Beijing has other humbler programs in mind. For the first time, R&D spending is increasing for basic science — the nuts and bolts of groundbreaking ideas. That kind of research requires years of investment — unlike corporate-style R&D — and is almost completely dependent on government funding. The authorities now want the share of spending in this area as a portion of the total to be above 8% of the research budget, according to Goldman Sachs Group Inc. China spends just over 80% toward development research tied to specific commercial products and processes and around 11% on applied research.
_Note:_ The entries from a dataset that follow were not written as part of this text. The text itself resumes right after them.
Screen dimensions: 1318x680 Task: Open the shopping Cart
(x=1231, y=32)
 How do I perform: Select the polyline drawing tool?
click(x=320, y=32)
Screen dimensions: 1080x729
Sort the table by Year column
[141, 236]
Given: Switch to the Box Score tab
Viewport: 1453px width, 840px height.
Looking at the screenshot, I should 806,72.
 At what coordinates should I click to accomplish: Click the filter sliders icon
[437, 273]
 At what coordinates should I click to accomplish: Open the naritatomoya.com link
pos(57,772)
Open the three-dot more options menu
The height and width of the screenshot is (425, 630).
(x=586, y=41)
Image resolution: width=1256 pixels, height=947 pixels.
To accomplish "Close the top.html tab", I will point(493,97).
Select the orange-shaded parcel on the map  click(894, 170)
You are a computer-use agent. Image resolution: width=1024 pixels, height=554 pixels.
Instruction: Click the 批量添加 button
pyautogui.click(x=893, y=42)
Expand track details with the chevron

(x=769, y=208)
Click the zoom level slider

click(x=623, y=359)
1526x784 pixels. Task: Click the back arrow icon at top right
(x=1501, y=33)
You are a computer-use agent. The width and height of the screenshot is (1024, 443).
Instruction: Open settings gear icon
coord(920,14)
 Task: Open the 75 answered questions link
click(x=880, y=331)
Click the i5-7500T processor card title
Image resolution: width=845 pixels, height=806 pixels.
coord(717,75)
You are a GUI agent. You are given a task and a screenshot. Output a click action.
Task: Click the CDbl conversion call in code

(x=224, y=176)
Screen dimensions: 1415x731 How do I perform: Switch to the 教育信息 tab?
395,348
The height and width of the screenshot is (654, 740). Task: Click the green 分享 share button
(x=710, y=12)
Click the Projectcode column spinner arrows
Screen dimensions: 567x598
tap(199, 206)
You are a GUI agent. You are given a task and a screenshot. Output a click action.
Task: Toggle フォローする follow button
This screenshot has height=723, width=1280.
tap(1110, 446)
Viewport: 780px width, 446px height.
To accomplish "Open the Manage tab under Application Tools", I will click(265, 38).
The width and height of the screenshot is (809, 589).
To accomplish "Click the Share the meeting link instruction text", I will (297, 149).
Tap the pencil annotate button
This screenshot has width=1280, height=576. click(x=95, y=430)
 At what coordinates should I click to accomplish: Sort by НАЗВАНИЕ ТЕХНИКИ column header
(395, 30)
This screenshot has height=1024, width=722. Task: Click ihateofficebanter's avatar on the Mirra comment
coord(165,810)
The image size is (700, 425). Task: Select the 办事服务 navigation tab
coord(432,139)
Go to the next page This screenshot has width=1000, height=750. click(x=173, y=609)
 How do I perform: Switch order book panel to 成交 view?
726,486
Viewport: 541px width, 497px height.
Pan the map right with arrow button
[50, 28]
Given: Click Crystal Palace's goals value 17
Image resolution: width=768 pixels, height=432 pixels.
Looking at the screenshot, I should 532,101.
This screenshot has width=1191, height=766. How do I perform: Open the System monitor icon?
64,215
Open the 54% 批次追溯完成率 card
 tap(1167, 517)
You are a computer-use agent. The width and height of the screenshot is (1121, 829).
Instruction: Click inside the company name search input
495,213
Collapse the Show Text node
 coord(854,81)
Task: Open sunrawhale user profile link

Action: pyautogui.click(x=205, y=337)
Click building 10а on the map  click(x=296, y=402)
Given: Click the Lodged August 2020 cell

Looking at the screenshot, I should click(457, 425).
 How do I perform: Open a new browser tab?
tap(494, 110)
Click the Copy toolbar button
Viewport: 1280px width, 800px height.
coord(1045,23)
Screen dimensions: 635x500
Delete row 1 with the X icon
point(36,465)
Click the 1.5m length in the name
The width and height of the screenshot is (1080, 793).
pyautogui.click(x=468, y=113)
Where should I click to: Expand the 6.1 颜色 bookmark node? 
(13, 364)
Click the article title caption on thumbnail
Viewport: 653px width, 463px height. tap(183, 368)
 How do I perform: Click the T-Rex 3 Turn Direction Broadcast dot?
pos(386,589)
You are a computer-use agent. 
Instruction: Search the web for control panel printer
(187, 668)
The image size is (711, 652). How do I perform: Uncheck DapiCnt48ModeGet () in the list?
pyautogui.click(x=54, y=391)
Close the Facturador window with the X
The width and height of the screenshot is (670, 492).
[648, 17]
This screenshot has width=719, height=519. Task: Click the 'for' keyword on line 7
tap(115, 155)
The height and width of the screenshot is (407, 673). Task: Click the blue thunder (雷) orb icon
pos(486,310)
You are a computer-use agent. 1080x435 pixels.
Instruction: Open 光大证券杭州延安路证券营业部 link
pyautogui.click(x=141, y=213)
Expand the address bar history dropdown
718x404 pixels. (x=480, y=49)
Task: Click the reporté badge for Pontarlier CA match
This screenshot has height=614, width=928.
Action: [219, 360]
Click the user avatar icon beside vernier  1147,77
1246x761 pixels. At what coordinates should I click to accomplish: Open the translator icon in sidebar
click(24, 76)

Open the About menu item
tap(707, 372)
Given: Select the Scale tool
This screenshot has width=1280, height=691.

In the U.S. and elsewhere, basic research accounts for as much as 20%.
The five-year plan set forth in 2015 unveiled targets that would raise total research and development spending to 2.5% of GDP. Yet by 2020, China had fallen short of its goal, coming in at 2.4%. The U.S. notched around 3%. Countries like Israel and South Korea are at the top, spending around 4%. Previous plans also fell short of their goal.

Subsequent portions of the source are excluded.